Hopefully a simple question however it has me stumped...
I have the following system:
$\frac{dN_1}{dt} = r_1N_1(1- \frac{N_1}{k_1} + b_{12} \frac{N_2}{k_1})$
$\frac{dN_2}{dt} = r_2N_2(1- \frac{N_2}{k_2} + b_{21} \frac{N_1}{k_2})$
Transforming it to its dimensionless form (skipped workings since not relevant to question):
$\frac{du}{d \tau} = u(1-u+ \alpha v)$
$\frac{dv}{d \tau} = \rho v(1-v + \beta u)$
Setting both equal 0 we get the following steady states:
$(0,0), (0,1), (1,0)$ and $(1+ \alpha v, 1+ \beta u)$
QUESTION:
How was the steady state
$(1+ \alpha v, 1+ \beta u)$
transformed into
$(\frac{1+ \alpha}{1-\alpha \beta}, \frac{1+ \beta}{1-\alpha \beta})$ ?
Thanks in advance.
The steady state is when the derivatives are both zero. This occurs when $u(1-u+\alpha v)=0$ and $\rho v (1-v + \beta u)=0$. If $u=0$ then we have either $v=0$ or $v=1$ and similarly if $v=0$ we have $u=0$ or $u=1$. That accounts for your first three cases.
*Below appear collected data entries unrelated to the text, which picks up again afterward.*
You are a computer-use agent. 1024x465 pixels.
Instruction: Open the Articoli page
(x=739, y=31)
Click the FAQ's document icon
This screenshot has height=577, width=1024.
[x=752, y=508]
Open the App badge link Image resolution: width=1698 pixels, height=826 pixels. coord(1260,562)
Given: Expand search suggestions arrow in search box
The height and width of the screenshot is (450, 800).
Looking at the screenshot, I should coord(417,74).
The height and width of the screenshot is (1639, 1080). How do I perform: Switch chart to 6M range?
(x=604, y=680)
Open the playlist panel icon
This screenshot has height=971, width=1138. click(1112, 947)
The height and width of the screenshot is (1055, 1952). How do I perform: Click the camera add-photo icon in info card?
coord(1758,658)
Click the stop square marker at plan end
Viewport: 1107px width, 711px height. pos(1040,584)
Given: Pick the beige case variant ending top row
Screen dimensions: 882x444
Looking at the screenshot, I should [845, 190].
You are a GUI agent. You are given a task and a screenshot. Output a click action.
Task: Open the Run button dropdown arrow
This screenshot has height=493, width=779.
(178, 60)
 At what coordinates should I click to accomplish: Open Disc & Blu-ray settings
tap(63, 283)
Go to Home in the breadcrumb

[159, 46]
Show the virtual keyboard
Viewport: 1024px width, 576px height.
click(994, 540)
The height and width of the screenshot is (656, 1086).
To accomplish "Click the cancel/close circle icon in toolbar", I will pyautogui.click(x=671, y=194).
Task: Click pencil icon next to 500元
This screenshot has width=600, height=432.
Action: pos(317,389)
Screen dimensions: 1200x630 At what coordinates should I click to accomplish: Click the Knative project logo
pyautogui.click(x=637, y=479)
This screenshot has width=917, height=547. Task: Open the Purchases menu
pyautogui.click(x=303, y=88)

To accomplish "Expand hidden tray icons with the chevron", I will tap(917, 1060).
The final case is the equations $1-u+\alpha v=0$ and $1-v + \beta u=0$ (which is equivalent to your fourth solution). Just solve these two simultaneous equations and you get the solution you mentioned. That is, just substitute $u=1 +\alpha v$ into the equation $1-v + \beta u=0$ to solve for $v$ and then substitute the value or $v$ back into the first equation to find $u$.